Armstrong returns to the word "accident" again and again when discussing this project. Winding up with nearly 60 songs? Not a plan, an accident. The order of the songs? Accidental, as was the connective tissue on each of the albums. The three-album idea even sprang from a whim.
"Putting out even a double-record, let alone a triple-record, it didn't seem like it would work for us in this day and age," Armstrong says. "We wanted all of it to come out because we were proud of it, and then I was thinking in terms of volumes - one, two and three. I was in my kitchen and thought, 'What if we called them "Uno," "Dos," "Tré," just as a joke?' And I told my wife about it and she said, 'Actually that's kind of a brilliant idea.' Then I brought it to the guys and asked them what they thought. They let it sink in and said yeah. Put my photo on the first one, Mike on the second one and Tré on the third."
Mention a triple-album and most people think of the Clash's 1980 set, "Sandinista!" Magnetic Fields did it in 1999 with "69 Love Songs" and Joanna Newsom two years ago with "Have One on Me." Then there's the idea of dropping two albums on the same day, famously done by Bruce Springsteen, Guns N' Roses and Harry Connick Jr. and more recently by a few underground rap acts.
The three-album idea was floated before Warner executives near the beginning of the year, and Tortella admits that initially it was "terrifying." They eventually came to embrace the concept as three chapters in a single book.
"The creative is what matters," says Cavallo, who makes decisions on the financial end as chairman of Warner. "These guys wrote 38, 39 songs. We're supposed to service the creativity. It's not the other way around. The artist should lead."
Leaders of various eras in rock'n'roll don't shake up their sound, musical intent or ambition and have as much commercial success as Green Day. The band arrived at Warner/Reprise in the early '90s with a small stack of independently released singles and LPs and a brattiness more in line with the early Beastie Boys than the rock groups that would soon become its top 10 peers: Counting Crows, Stone Temple Pilots, Soundgarden.
Power chords, suburban nihilism and a fan-friendly brand of anarchy not only turned Green Day into a punk powerhouse - its 1994 breakthrough, "Dookie," has sold more than 8 million copies, according to SoundScan - it sent other major labels searching clubs for similar-sounding acts.
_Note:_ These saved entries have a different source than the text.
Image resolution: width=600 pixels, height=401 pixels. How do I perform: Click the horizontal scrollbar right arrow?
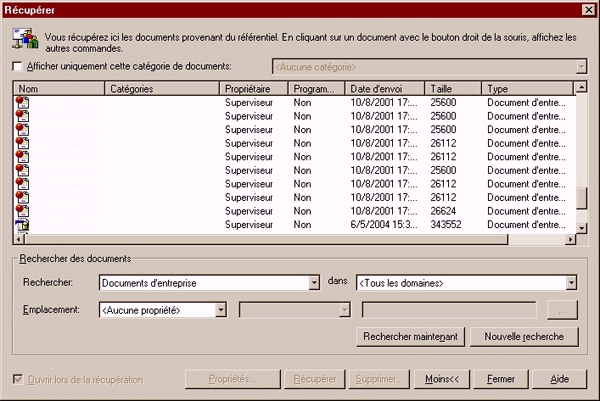point(570,240)
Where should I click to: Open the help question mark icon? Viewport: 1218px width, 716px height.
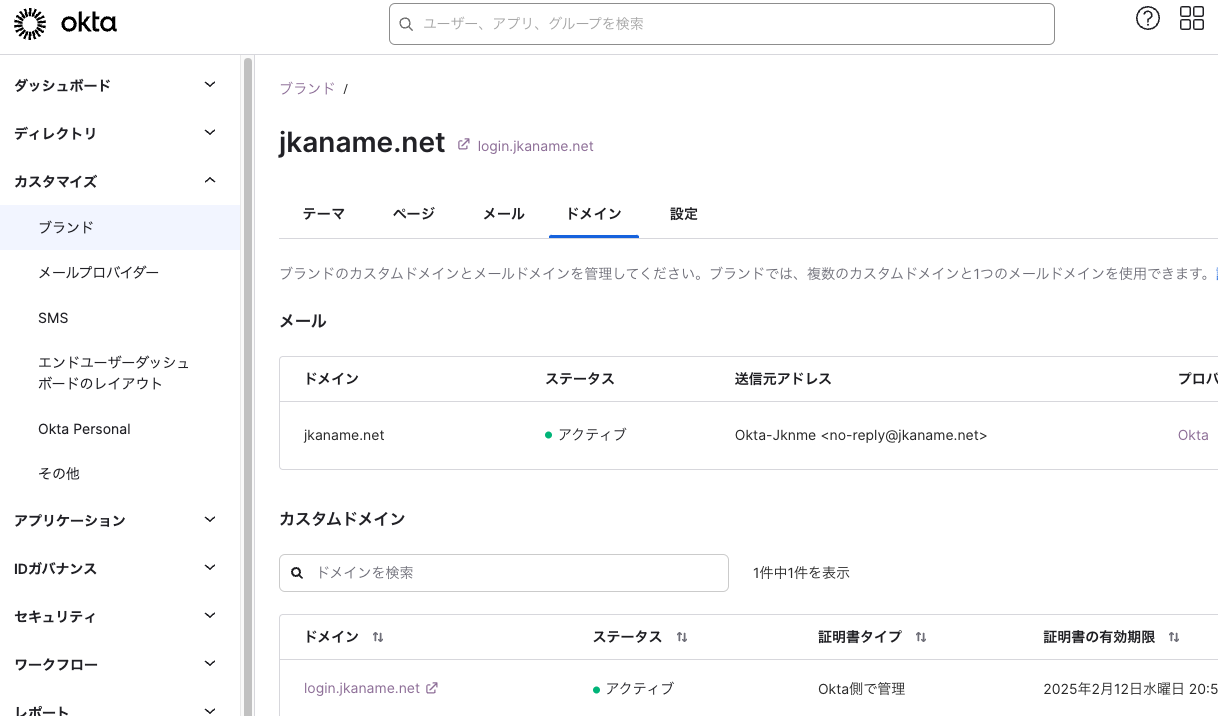pos(1148,18)
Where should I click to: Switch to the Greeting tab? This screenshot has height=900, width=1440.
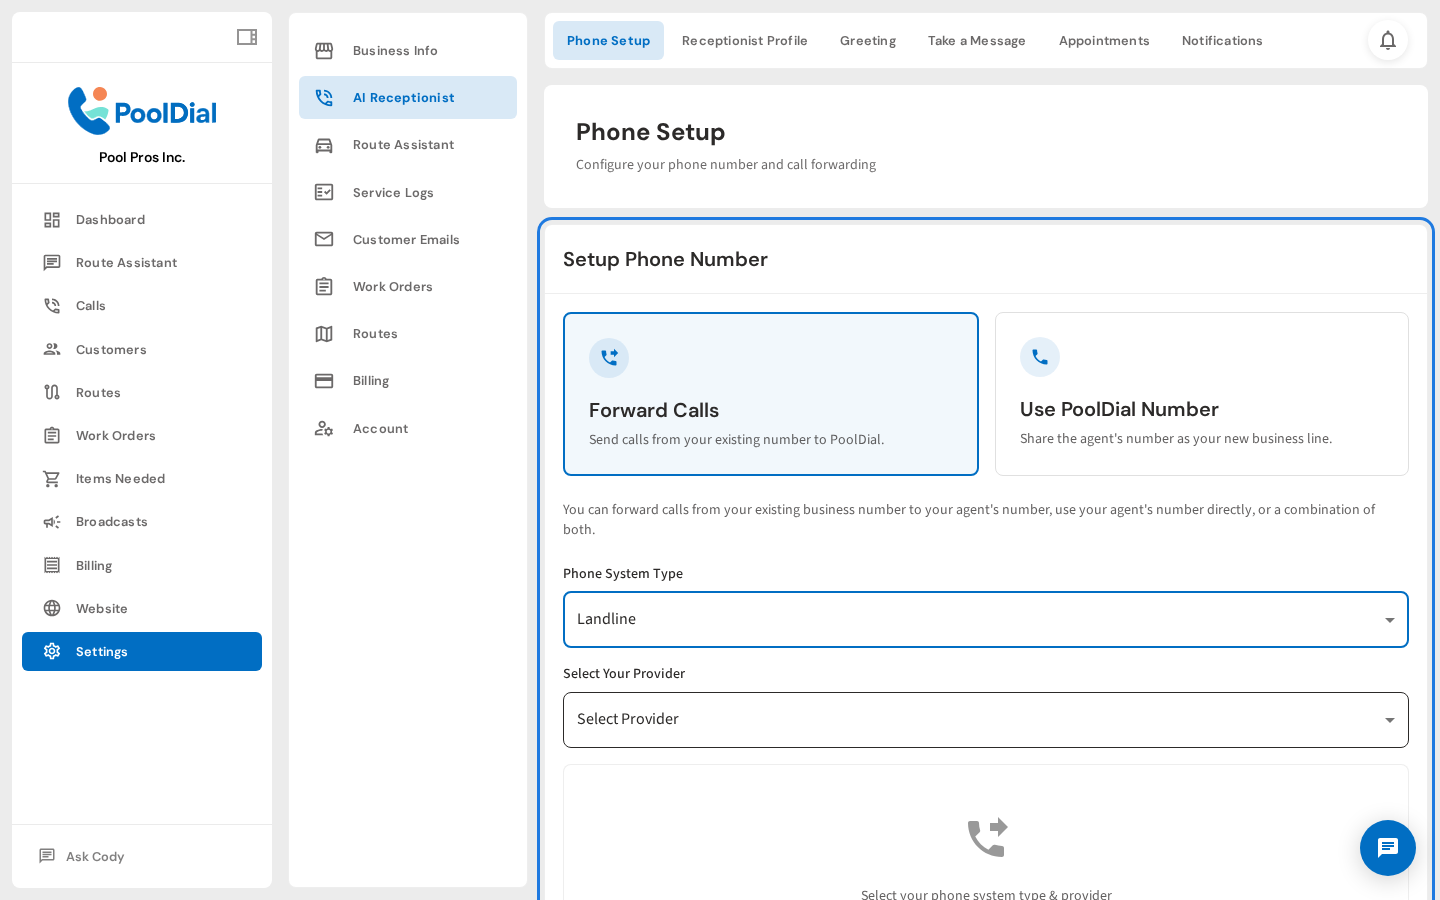pyautogui.click(x=867, y=40)
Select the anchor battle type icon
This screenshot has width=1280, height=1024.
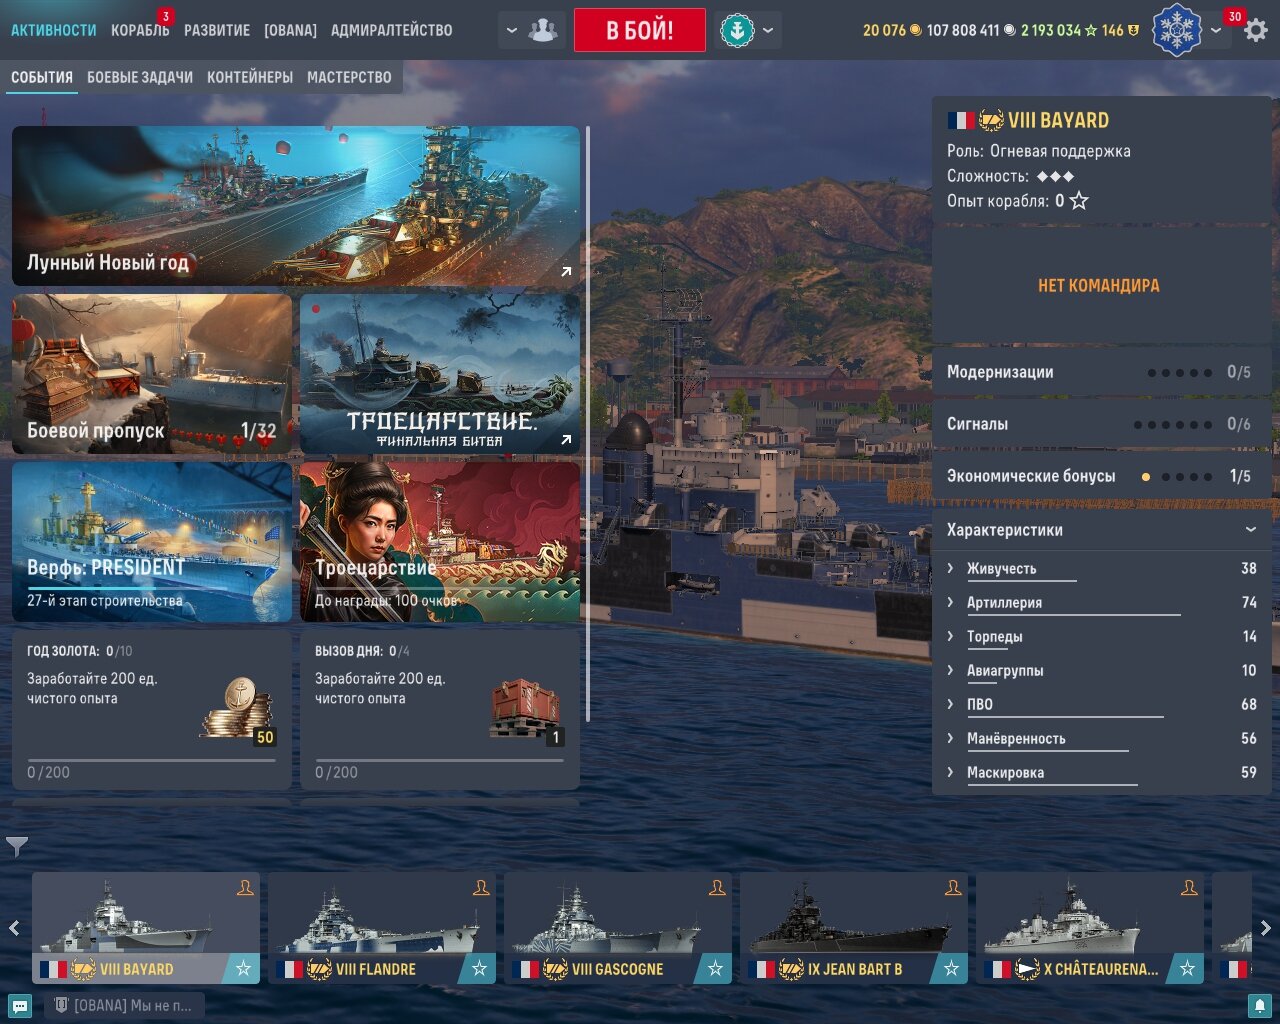(737, 30)
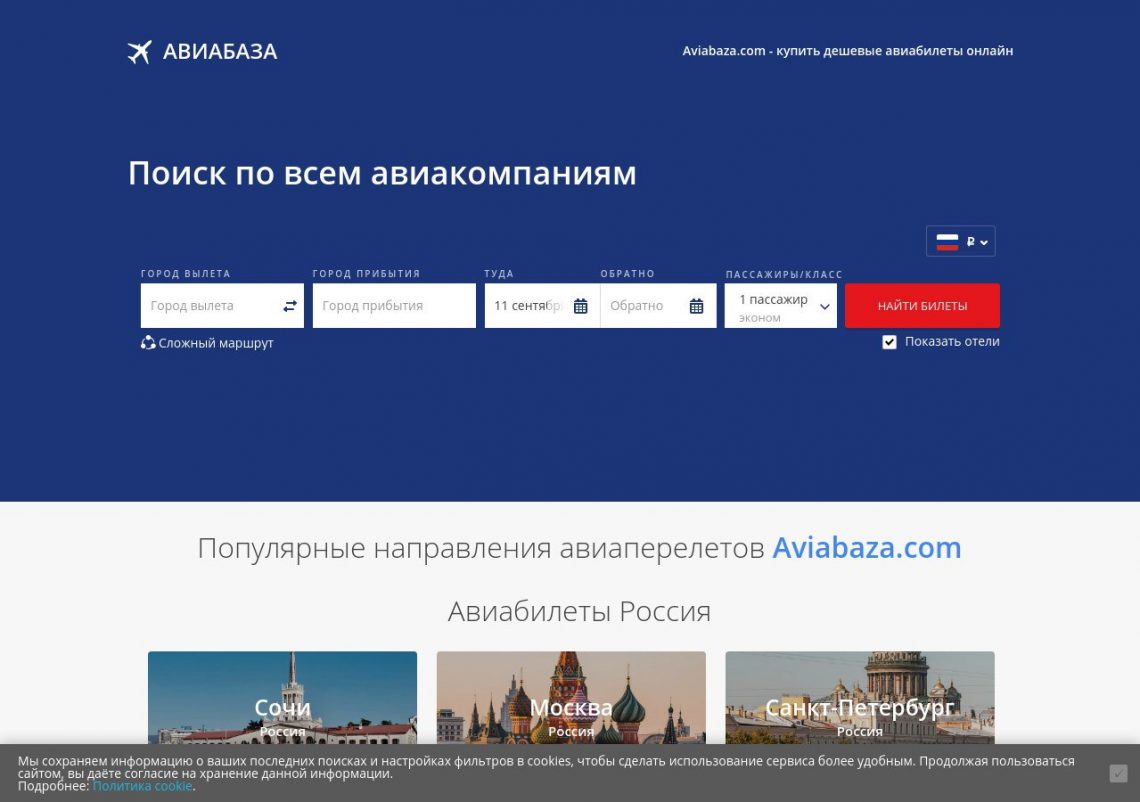The width and height of the screenshot is (1140, 802).
Task: Choose the Санкт-Петербург destination card
Action: click(x=859, y=700)
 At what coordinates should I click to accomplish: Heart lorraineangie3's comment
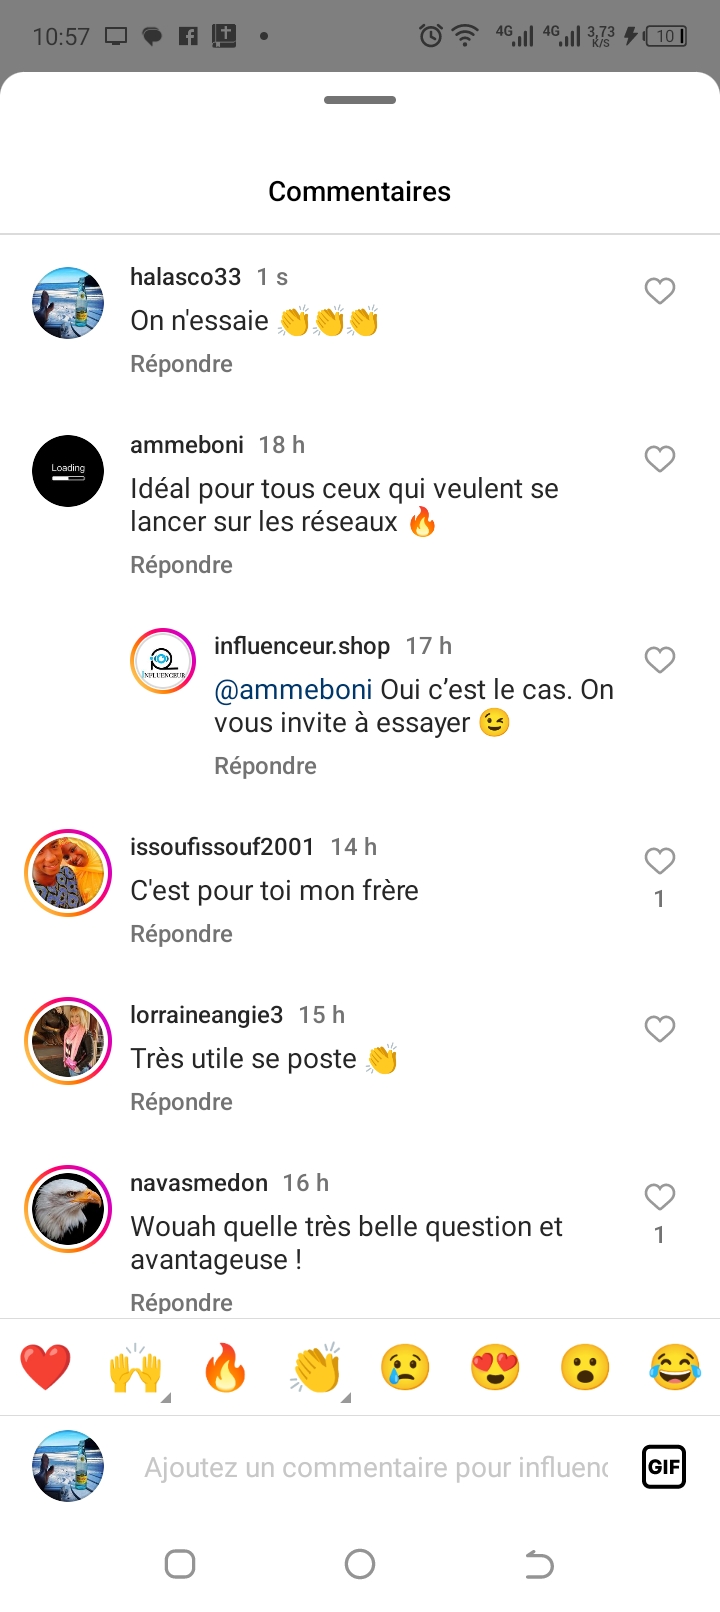coord(659,1029)
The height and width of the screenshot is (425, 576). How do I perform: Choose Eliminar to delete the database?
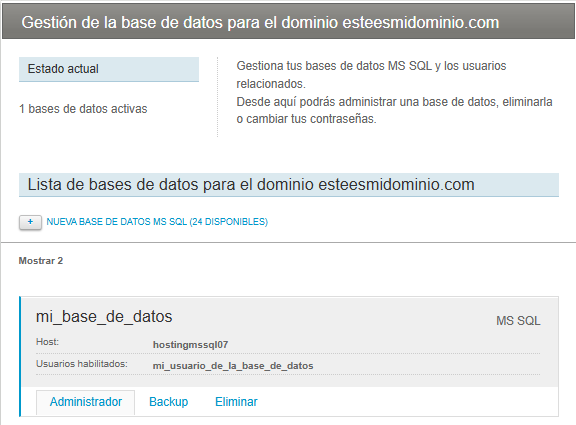pos(236,402)
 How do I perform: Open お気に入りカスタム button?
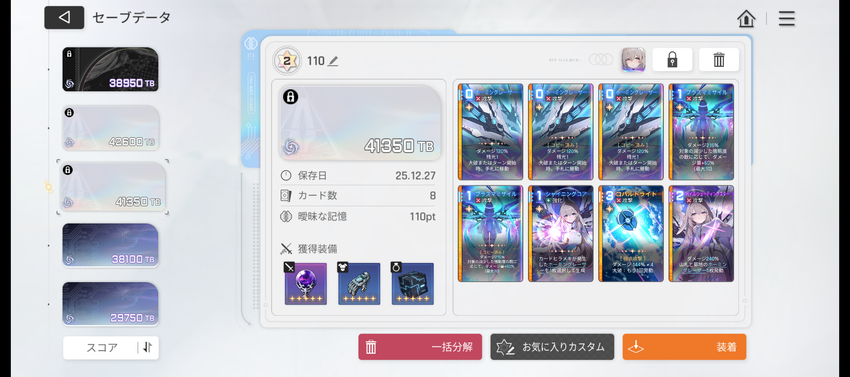552,347
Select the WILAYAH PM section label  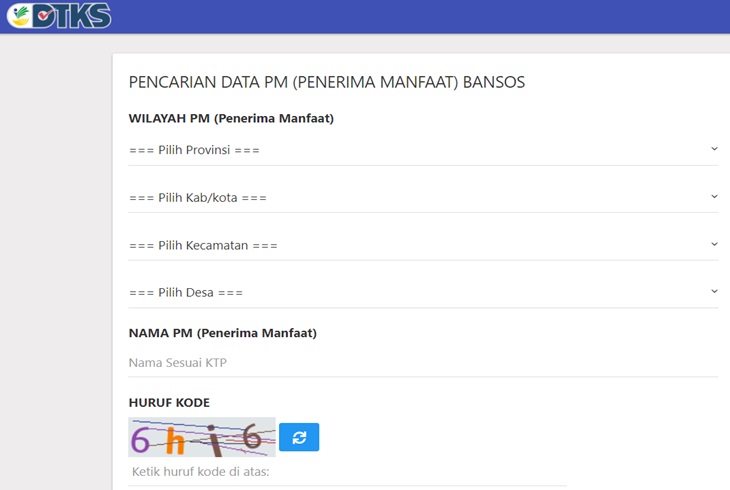(x=230, y=118)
The band's commercial power dissipated with 1995's "Insomniac" and 1997's "Nimrod," each of which has sold 2.1 million copies. The latter release, however, contained a change of pace for the band, the acoustic "Good Riddance (Time of Your Life)," that became one of the most ubiquitous radio hits of 1998. While it peaked at No. 11 on Billboard's Hot 100 Airplay chart, it spent 43 weeks on that list, making it Green Day's longest-running single.
It also provided a new marketing angle: Green Day was growing up, tackling more mature themes and expanding its sound. It almost clicked with 2000's "Warning," which hit No. 4 on the Billboard 200 and found Armstrong starting to write more seriously about rebelling against authority. Four years later, "American Idiot" would change the entire conversation.